EXERCISE: Copy out, word for word, the lines of the records below, beginning with the line that contains "Viewport: 760px width, 491px" and ending after the line that contains "This screenshot has width=1006, height=805.".

Element and text position data:
####
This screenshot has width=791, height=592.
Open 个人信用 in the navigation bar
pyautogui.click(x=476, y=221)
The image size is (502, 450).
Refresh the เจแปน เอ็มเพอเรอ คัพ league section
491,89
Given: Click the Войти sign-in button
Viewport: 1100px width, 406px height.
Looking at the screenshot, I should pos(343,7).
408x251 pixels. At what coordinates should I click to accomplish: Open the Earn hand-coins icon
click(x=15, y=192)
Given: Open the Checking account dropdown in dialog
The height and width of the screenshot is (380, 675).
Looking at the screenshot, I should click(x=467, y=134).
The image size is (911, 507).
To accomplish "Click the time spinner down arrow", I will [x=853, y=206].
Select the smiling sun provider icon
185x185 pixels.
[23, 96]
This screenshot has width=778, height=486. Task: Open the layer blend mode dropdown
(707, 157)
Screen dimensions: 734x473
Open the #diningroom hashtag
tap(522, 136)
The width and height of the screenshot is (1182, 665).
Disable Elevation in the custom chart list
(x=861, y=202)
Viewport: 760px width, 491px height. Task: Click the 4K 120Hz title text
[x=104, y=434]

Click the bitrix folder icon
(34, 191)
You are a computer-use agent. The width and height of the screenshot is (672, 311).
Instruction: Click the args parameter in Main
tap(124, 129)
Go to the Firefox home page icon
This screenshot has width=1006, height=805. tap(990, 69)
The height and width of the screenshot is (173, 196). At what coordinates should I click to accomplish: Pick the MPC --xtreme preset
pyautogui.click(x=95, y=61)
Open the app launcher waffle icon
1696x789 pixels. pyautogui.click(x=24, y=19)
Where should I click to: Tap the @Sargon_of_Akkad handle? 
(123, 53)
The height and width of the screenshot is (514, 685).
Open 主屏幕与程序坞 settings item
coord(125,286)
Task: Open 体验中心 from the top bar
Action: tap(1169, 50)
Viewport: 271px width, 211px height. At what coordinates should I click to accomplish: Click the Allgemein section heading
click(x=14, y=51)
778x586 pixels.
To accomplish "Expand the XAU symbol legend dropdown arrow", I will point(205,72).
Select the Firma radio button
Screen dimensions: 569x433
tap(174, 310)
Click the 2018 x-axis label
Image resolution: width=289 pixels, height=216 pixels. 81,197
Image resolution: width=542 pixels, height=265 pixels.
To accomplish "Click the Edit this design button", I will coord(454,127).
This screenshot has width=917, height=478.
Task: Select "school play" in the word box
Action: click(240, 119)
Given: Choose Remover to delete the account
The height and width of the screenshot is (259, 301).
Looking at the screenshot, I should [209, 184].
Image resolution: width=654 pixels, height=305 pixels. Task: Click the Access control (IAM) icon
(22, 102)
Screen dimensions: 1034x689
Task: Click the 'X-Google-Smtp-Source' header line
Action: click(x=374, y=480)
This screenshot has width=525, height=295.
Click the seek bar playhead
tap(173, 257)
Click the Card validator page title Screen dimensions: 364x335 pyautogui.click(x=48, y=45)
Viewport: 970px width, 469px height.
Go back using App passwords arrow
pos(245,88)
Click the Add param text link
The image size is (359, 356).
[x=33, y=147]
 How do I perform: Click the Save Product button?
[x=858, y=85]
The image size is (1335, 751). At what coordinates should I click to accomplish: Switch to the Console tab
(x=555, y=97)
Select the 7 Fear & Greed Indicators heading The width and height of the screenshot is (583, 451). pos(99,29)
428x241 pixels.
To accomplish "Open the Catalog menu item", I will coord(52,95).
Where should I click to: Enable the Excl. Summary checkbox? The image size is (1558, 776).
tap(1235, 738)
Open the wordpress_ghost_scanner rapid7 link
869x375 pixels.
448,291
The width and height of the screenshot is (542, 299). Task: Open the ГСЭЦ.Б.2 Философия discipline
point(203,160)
####
EXPECTED ANSWER:
Viewport: 760px width, 491px height. Task: Click the 4K 120Hz title text
[x=104, y=434]

Click the bitrix folder icon
(34, 191)
You are a computer-use agent. The width and height of the screenshot is (672, 311).
Instruction: Click the args parameter in Main
tap(124, 129)
Go to the Firefox home page icon
This screenshot has width=1006, height=805. tap(990, 69)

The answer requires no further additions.